◆ SUPPLIED TEXT ◆
────────

SECURITIES AND EXCHANGE COMMISSION


Submission for OMB Review; Comment Request

Upon Written Request Copies Available From: Securities and Exchange 
Commission, Office of Investor Education and Advocacy, Washington, DC 
20549-0213.

Extension: Rule 3a-4.
    OMB Control No. 3235-0459, SEC File No. 270-401.


[[Page 71459]]


    Notice is hereby given that, pursuant to the Paperwork Reduction 
Act of 1995 (44 U.S.C. 350l-3520), the Securities and Exchange 
Commission (the ``Commission'') has submitted to the Office of 
Management and Budget (``OMB'') a request for extension of the 
previously approved collection of information discussed below.
    Rule 3a-4 (17 CFR 270.3a-4) under the Investment Company Act of 
1940 (15 U.S.C. 80a) (``Investment Company Act'' or ``Act'') provides a 
nonexclusive safe harbor from the definition of investment company 
under the Act for certain investment advisory programs. These programs, 
which include ``wrap fee'' and ``mutual fund wrap'' programs, generally 
are designed to provide professional portfolio management services to 
clients who are investing less than the minimum usually required by 
portfolio managers but more than the minimum account size of most 
mutual funds. Under wrap fee and similar programs, a client's account 
is typically managed on a discretionary basis according to pre-selected 
investment objectives. Clients with similar investment objectives often 
receive the same investment advice and may hold the same or 
substantially similar securities in their accounts. Some of these 
investment advisory programs may meet the definition of investment 
company under the Act because of the similarity of account management.
    In 1997, the Commission adopted rule 3a-4, which clarifies that 
programs organized and operated in a manner consistent with the 
conditions of rule 3a-4 are not required to register under the 
Investment Company Act or comply with the Act's requirements.\1\ These 
programs differ from investment companies because, among other things, 
they provide individualized investment advice to the client. The rule's 
provisions have the effect of ensuring that clients in a program 
relying on the rule receive advice tailored to the client's needs.
---------------------------------------------------------------------------

    \1\ Status of Investment Advisory Programs Under the Investment 
Company Act of 1940, Investment Company Act Release No. 22579 (Mar. 
24, 1997) (62 FR 15098 (Mar. 31, 1997)) (``Adopting Release''). In 
addition, there are no registration requirements under section 5 of 
the Securities Act of 1933 for these programs. See 17 CFR 270.3a-4, 
introductory note.

────────

◆ REQUIRED TASKS ◆
a – Answer these questions using the SEC notice on Rule 3a-4:
(i) In what year did the Commission adopt rule 3a-4?
(ii) What OMB Control No. does the notice give?
(iii) To which office has the Commission submitted its request for extension?
b – Retype the part of the SEC notice on Rule 3a-4 starting at "In 1997, the" and ending at "No. 22579 (Mar.", with no changes.
c – Write what comes next in the SEC notice on Rule 3a-4, picking up right after its last sentence.
The data that comes after this notice isn't needed for anything here.

◆ DATASET EXCERPT ◆

────────

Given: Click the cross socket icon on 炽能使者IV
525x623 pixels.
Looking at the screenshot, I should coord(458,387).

────────

◆ EXERCISE RESPONSES ◆
a –
(i) 1997
(ii) 3235-0459
(iii) The Office of Management and Budget (OMB)

b –
In 1997, the Commission adopted rule 3a-4, which clarifies that 
programs organized and operated in a manner consistent with the 
conditions of rule 3a-4 are not required to register under the 
Investment Company Act or comply with the Act's requirements.\1\ These 
programs differ from investment companies because, among other things, 
they provide individualized investment advice to the client. The rule's 
provisions have the effect of ensuring that clients in a program 
relying on the rule receive advice tailored to the client's needs.
---------------------------------------------------------------------------

    \1\ Status of Investment Advisory Programs Under the Investment 
Company Act of 1940, Investment Company Act Release No. 22579 (Mar.

c –
---------------------------------------------------------------------------

    Rule 3a-4 provides that each client's account must be managed on 
the basis of the client's financial situation and investment objectives 
and consistent with any reasonable restrictions the client imposes on 
managing the account. When an account is opened, the sponsor \2\ (or 
its designee) must obtain information from each client regarding the 
client's financial situation and investment objectives, and must allow 
the client an opportunity to impose reasonable restrictions on managing 
the account.\3\ In addition, the sponsor (or its designee) must contact 
the client annually to determine whether the client's financial 
situation or investment objectives have changed and whether the client 
wishes to impose any reasonable restrictions on the management of the 
account or reasonably modify existing restrictions. The sponsor (or its 
designee) must also notify the client quarterly, in writing, to contact 
the sponsor (or its designee) regarding changes to the client's 
financial situation, investment objectives, or restrictions on the 
account's management.\4\
---------------------------------------------------------------------------

    \2\ For purposes of rule 3a-4, the term ``sponsor'' refers to 
any person who receives compensation for sponsoring, organizing or 
administering the program, or for selecting, or providing advice to 
clients regarding the selection of, persons responsible for managing 
the client's account in the program.
    \3\ Clients specifically must be allowed to designate securities 
that should not be purchased for the account or that should be sold 
if held in the account. The rule does not require that a client be 
able to require particular securities be purchased for the account.
    \4\ The sponsor also must provide a means by which clients can 
contact the sponsor (or its designee).
---------------------------------------------------------------------------

    The program must provide each client with a quarterly statement 
describing all activity in the client's account during the previous 
quarter. The sponsor and personnel of the client's account manager who 
know about the client's account and its management must be reasonably 
available to consult with the client. Each client also must retain 
certain indicia of ownership of all securities and funds in the 
account.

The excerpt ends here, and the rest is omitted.